London: Shares and the dollar rose on Friday, buoyed by upbeat US factory activity data the previous day, while Ukraine’s currency and bonds firmed on prospects of a deal to end a crisis that has killed 75 people in two days.
European stocks pushed higher, following gains in Asia and on Wall Street, after Markit’s flash US. Manufacturing Purchasing Managers Index on Thursday hit its highest since May 2010, easing investor worries over recent data suggesting the economy was stuttering.
“It is a positive sign that the US economy is improving,” David Battersby, investment manager at Redmayne-Bentley, said.
“And if the economy is improving, then they will be sucking in imports. Things are getting back on track.” The data helped push the dollar higher against the yen though the euro held steady to the US currency after a similar measure of Eurozone activity on Thursday came in below forecast and the French services sector contracted.
The overall positive tone in markets nudged US. Treasury yields higher, with 10-year bonds yielding 2.76 per cent, compared with 2.75 per cent in late US trade.
However, German 10-year yields, the Eurozone benchmark, fell 2.7 basis points to 1.67 per cent as investors focused on the patchy European numbers.
“There’s still a lot of uncertainty about the state of the global economy. The China and Eurozone PMI data wasn’t particularly great and that leaves the door open for ECB action,” said Alan McQuaid, chief economist at Merrion Stockbrokers.
In Ukraine, the hryvnia currency rose to 8.83 per dollar, lifting off a five-year low of 9.085 on Thursday. Its dollar bond prices rose and debt insurance costs fell.

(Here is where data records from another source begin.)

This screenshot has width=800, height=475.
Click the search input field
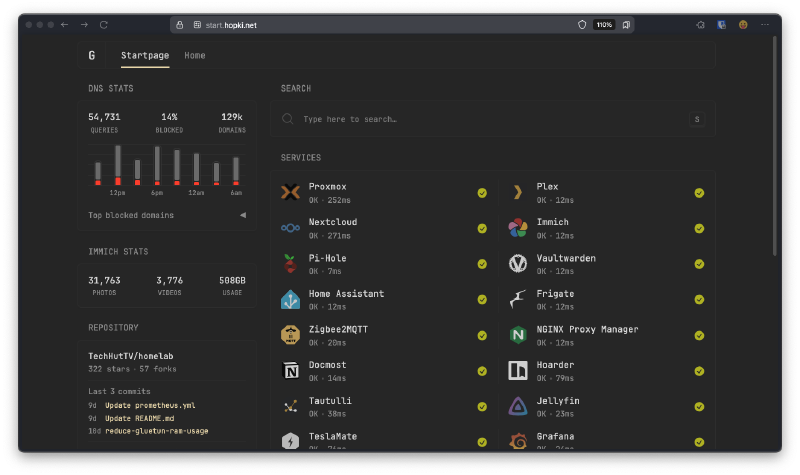[490, 119]
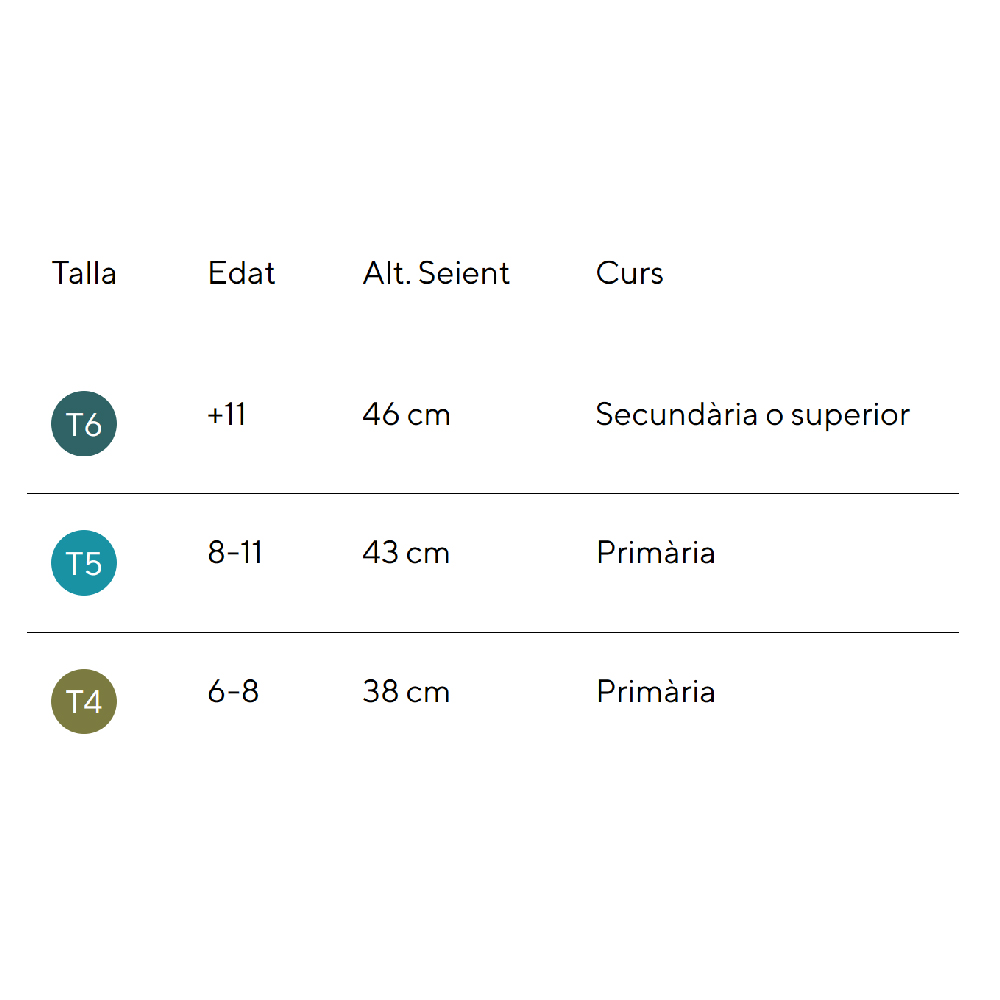Select the 8-11 age range
This screenshot has width=1000, height=1000.
235,553
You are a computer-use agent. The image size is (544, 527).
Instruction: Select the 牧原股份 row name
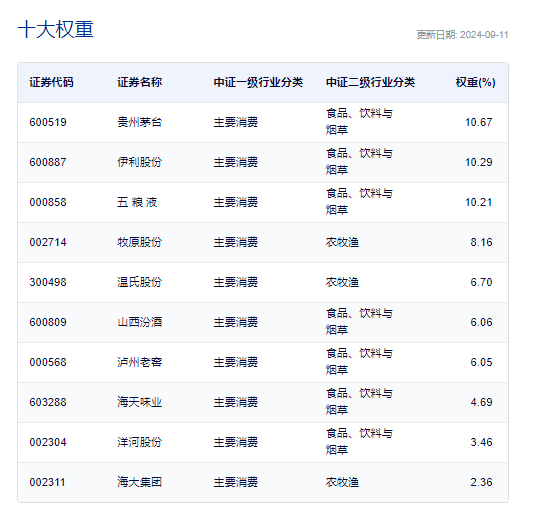[x=139, y=242]
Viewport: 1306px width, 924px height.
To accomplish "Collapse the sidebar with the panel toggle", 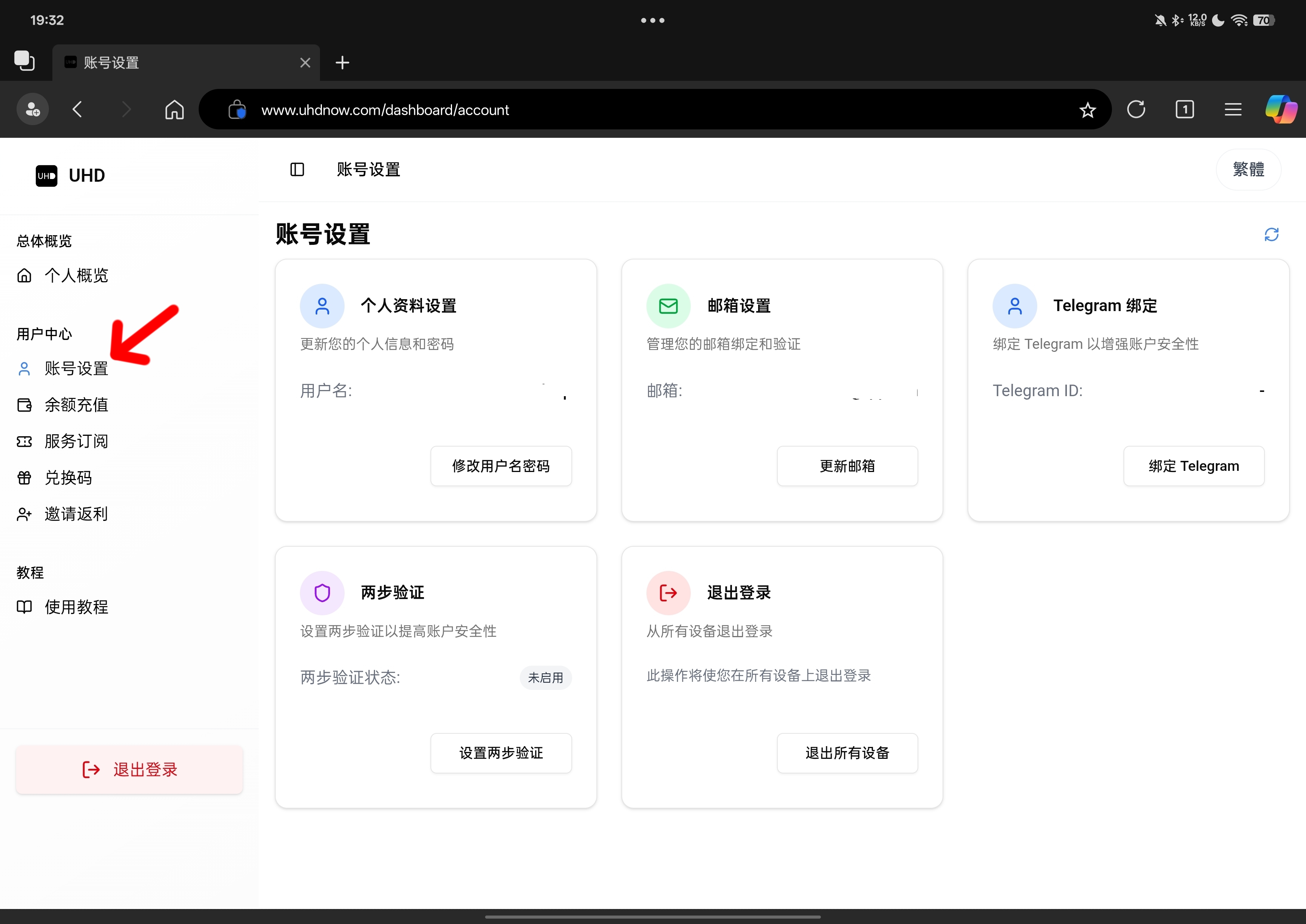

The presidency said a deal had been reached to end the crisis but the opposition did not immediately confirm agreement had been reached and there were still reports of fighting in Kiev.
Standard and Poor’s cut Ukraine’s credit rating for the second time in three weeks, lowering it by one notch to triple-C and saying there was an increased risk of default.
Neighbouring Russia’s rouble firmed to 41.66 against the dollar-euro basket, off record lows set on Wednesday.
Most Asian emerging market currencies rose on Friday as the US numbers boosted appetite for risk.
MSCI’s all-country world equity index, which tracks shares in 45 countries, rose 0.3 per cent. The FTSEurofirst 300 index of top European shares gained 0.3 per cent to 1,343.36 points.
Earlier Japan’s Nikkei index closed 2.9 per cent higher and MSCI’s broadest index of Asia-Pacific shares outside Japan rose 0.83 per cent.
On Wall Street, the S&P 500 ended up 0.6 per cent on Thursday. The US stock market has largely pinned recent weak data on the impact of extremely cold weather rather than worsening fundamentals.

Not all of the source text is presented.